Work request: What to return is the tail of the data, from the line that contains "The width and height of the screenshot is (624, 834)." down to the last line, copied exactly.

Source data
------------------------------------------------------------------------

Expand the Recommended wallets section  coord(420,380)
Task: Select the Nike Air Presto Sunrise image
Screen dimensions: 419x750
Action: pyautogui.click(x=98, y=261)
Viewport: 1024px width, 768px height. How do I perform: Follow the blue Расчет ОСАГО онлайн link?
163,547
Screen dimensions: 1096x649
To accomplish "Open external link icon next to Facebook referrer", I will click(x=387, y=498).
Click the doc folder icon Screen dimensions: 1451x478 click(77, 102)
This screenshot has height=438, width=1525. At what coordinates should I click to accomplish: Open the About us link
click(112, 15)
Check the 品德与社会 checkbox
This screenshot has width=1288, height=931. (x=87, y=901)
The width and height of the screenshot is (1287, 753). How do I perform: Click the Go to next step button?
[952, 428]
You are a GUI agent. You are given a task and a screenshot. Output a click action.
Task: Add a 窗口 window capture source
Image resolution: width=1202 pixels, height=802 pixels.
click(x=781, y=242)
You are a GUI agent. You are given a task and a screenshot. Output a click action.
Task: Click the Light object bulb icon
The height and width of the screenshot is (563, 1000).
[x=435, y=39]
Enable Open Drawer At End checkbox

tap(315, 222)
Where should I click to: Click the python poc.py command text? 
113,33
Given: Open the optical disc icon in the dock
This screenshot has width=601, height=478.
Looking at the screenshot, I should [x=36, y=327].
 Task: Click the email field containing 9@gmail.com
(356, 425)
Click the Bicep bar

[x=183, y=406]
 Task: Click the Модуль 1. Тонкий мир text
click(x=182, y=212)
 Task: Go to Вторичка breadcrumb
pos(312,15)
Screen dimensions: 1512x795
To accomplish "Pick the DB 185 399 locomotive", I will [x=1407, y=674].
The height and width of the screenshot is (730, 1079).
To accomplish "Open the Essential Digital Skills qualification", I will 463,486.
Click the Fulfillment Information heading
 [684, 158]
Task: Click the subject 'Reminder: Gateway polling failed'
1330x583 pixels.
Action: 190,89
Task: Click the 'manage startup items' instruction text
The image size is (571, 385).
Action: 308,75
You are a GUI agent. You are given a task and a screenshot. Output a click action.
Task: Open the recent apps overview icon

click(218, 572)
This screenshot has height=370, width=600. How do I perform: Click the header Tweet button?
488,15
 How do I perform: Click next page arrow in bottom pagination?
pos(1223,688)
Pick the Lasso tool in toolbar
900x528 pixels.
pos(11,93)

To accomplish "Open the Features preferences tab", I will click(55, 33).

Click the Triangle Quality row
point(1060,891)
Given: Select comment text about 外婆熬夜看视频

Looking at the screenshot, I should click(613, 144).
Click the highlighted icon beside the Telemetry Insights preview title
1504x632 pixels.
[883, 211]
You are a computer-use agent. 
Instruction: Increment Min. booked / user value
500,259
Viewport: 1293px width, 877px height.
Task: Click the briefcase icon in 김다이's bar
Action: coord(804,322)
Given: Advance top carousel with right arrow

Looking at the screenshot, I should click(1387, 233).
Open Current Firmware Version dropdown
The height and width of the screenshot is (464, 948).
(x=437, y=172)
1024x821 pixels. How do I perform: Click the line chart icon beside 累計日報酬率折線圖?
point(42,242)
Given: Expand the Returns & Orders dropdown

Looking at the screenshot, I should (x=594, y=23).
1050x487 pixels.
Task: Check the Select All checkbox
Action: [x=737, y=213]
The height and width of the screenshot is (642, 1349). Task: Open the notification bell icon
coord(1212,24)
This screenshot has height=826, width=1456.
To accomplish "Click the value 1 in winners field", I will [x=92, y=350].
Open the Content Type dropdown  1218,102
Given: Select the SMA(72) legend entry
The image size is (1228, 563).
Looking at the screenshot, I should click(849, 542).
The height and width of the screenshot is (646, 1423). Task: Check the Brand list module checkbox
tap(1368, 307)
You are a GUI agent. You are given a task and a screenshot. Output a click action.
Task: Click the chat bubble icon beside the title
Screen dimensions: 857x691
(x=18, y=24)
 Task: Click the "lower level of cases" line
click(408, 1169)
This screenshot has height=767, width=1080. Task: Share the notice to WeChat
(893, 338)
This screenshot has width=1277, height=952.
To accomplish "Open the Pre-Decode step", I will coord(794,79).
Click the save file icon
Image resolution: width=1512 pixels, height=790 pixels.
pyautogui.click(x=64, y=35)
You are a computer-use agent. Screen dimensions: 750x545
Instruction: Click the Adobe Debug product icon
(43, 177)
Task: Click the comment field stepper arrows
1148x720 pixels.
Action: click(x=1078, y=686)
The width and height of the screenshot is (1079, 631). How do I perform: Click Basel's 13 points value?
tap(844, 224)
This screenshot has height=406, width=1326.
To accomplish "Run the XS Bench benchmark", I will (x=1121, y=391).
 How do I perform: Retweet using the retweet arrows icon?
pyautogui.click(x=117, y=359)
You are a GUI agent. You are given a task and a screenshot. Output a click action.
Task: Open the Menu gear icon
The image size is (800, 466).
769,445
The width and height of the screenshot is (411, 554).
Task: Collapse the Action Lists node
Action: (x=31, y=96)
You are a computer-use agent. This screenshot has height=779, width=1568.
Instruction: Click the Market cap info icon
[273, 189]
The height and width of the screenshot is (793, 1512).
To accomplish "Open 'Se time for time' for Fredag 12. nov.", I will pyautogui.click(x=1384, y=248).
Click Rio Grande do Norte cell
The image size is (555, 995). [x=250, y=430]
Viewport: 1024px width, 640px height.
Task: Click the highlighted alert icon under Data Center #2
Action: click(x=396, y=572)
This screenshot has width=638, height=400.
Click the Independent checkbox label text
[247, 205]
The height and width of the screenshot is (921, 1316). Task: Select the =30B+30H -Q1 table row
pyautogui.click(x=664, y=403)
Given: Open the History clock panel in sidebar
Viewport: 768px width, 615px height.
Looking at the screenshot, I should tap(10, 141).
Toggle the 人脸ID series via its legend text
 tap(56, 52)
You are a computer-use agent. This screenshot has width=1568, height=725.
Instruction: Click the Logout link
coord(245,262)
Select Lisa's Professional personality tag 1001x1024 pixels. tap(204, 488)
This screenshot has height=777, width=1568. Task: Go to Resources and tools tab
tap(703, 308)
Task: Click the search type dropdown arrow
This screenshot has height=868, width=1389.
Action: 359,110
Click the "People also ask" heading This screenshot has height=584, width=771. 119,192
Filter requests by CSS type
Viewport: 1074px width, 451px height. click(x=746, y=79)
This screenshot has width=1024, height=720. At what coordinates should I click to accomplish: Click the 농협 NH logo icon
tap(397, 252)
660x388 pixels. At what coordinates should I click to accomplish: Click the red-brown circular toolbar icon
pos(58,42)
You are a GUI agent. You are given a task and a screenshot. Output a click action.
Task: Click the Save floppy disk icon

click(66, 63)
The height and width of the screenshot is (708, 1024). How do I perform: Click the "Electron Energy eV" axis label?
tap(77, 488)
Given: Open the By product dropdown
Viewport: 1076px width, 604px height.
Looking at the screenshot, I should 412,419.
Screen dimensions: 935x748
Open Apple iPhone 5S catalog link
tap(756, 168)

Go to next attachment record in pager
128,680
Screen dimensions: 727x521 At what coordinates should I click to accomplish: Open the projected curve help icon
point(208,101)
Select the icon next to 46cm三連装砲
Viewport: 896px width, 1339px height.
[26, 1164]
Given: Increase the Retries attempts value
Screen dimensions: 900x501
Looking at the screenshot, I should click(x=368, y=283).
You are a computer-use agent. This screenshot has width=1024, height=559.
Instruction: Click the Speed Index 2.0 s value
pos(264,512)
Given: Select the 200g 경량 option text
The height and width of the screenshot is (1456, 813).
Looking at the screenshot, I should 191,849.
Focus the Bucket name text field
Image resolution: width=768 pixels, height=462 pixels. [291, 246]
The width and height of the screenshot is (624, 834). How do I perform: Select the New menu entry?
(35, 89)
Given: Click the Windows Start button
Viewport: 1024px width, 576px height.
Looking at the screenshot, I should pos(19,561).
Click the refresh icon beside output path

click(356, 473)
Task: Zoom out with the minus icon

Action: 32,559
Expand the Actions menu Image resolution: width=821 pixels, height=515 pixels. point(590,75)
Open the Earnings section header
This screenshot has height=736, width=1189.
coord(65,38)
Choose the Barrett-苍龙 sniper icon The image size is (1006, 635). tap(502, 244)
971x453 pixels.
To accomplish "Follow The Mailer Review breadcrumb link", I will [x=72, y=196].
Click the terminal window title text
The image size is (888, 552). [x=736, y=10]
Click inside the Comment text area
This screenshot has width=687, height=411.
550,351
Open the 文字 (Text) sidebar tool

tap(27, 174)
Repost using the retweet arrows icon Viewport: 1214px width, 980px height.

------------------------------------------------------------------------

Result of the task:
The width and height of the screenshot is (624, 834). How do I perform: Select the New menu entry?
(35, 89)
Given: Click the Windows Start button
Viewport: 1024px width, 576px height.
Looking at the screenshot, I should pos(19,561).
Click the refresh icon beside output path

click(356, 473)
Task: Zoom out with the minus icon

Action: 32,559
Expand the Actions menu Image resolution: width=821 pixels, height=515 pixels. point(590,75)
Open the Earnings section header
This screenshot has height=736, width=1189.
coord(65,38)
Choose the Barrett-苍龙 sniper icon The image size is (1006, 635). tap(502, 244)
971x453 pixels.
To accomplish "Follow The Mailer Review breadcrumb link", I will [x=72, y=196].
Click the terminal window title text
The image size is (888, 552). [x=736, y=10]
Click inside the Comment text area
This screenshot has width=687, height=411.
550,351
Open the 文字 (Text) sidebar tool

tap(27, 174)
Repost using the retweet arrows icon Viewport: 1214px width, 980px height.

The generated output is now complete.